Level: Introductory Parand Tony Darugar (tdarugar@yahoo.com), Head of architecture, Yahoo! Search Marketing Services
01 Jul 2000 Parsing an XML document into tree structures makes it possible to operate on the tree structure of the data. Find out how to use the functions for accessing and manipulating the document tree, and follow a sample stock-trading application that uses Perl, DOM, XML, and a database to evaluate trading rules. (You can apply the same techniques with other scripting languages, including Tcl and Python.) This is the second installment on using scripting languages to manipulate and transform XML documents.

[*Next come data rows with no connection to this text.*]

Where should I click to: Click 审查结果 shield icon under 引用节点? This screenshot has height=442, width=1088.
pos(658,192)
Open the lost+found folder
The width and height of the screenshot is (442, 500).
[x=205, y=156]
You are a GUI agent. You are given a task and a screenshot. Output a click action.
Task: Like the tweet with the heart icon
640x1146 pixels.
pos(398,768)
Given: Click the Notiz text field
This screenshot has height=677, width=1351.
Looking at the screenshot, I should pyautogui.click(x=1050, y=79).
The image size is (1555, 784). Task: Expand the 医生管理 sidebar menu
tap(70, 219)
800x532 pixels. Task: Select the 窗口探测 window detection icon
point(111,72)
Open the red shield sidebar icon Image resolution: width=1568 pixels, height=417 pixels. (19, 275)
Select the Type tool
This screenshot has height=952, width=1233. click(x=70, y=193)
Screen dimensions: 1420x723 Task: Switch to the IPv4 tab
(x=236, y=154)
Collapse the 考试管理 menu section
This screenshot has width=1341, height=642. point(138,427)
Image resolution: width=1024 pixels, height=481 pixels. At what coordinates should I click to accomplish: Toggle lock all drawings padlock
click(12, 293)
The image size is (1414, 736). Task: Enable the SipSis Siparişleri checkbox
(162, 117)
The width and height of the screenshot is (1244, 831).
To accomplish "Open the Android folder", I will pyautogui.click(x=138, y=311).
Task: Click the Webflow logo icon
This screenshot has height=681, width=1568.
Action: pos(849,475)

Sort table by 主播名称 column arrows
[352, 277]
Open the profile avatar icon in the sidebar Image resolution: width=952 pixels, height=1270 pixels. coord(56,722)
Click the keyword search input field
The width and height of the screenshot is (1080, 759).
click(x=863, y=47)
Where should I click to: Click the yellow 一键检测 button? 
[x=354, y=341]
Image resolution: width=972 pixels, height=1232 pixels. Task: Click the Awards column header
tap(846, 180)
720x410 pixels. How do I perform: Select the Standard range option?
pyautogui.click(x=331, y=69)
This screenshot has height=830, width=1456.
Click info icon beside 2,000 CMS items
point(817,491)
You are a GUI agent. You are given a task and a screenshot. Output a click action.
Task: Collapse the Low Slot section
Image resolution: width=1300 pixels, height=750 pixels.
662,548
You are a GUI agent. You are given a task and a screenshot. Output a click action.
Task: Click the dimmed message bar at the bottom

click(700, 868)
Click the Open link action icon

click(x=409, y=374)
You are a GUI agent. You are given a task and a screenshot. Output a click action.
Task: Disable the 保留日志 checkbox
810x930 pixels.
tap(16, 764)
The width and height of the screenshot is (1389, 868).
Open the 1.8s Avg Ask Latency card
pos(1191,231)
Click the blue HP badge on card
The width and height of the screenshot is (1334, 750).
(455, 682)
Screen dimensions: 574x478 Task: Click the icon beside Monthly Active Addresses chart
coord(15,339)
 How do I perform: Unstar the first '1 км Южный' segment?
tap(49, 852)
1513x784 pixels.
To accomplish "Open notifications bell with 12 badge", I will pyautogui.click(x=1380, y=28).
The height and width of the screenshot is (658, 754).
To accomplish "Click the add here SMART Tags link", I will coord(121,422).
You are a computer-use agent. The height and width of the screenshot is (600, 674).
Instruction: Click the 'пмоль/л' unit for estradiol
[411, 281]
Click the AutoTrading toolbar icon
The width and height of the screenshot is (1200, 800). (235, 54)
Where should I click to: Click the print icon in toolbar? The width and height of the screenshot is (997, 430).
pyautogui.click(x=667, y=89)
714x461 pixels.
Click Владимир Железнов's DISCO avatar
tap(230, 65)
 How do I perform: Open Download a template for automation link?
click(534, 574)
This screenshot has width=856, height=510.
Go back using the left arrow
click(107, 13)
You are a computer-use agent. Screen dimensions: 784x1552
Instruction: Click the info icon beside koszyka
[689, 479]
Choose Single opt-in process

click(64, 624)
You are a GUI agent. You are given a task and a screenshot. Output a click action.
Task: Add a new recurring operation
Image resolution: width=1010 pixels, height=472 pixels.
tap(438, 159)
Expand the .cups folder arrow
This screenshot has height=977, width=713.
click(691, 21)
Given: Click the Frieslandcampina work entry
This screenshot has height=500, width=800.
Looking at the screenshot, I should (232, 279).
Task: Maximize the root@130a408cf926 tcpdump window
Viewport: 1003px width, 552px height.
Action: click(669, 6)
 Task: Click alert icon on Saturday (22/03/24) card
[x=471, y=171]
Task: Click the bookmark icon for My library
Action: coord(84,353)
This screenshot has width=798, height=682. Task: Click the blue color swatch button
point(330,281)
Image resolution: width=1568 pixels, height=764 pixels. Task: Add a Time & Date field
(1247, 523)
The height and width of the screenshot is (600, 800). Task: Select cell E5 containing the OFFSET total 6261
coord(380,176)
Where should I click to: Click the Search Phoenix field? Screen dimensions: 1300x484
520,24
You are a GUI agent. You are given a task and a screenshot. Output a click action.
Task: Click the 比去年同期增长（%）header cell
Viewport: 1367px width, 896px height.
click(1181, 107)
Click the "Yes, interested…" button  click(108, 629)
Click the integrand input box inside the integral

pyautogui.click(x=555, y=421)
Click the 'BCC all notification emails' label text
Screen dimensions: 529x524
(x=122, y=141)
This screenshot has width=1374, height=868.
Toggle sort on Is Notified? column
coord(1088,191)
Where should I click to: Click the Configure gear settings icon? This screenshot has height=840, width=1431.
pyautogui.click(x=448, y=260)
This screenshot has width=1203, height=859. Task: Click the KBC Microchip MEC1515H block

My previous article (see Resources) discussed
how to manipulate XML with scripting languages, and Perl in particular.
In the course of parsing a file that way,
handlers are called as each tag is encountered. That provides a very efficient
means of processing XML, both in memory usage and processing time. However,
certain tasks are difficult to accomplish in the event-based methodology.
Imagine, for example, needing to move or rearrange certain segments of
the document or sorting items within the document. Because the document
is processed as a stream, we would first need to store the components before
sorting or rearranging them. A mechanism that would store the components
automatically would make such tasks substantially easier. XML documents are required to be well-balanced, making it easy
to store them as trees. Once you parse XML documents into tree structures,
you can then operate on the tree. This yields a great deal of flexibility
in dealing with the documents: you can access the components of the document
in random order, rearrange them, and add or remove them. This is especially appropriate for applications in which the flow of processing is based on external logic, as opposed to the order and occurance of elements within the XML document. Storing the document as a tree enables random access to its data and structure, instead of having the processing governed by when and where the tags and elements occur. Tree-based methodologies do have some drawbacks, however. They require
the parsing of the entire XML document and the creation of the tree data
structure before the processing and business logic takes place.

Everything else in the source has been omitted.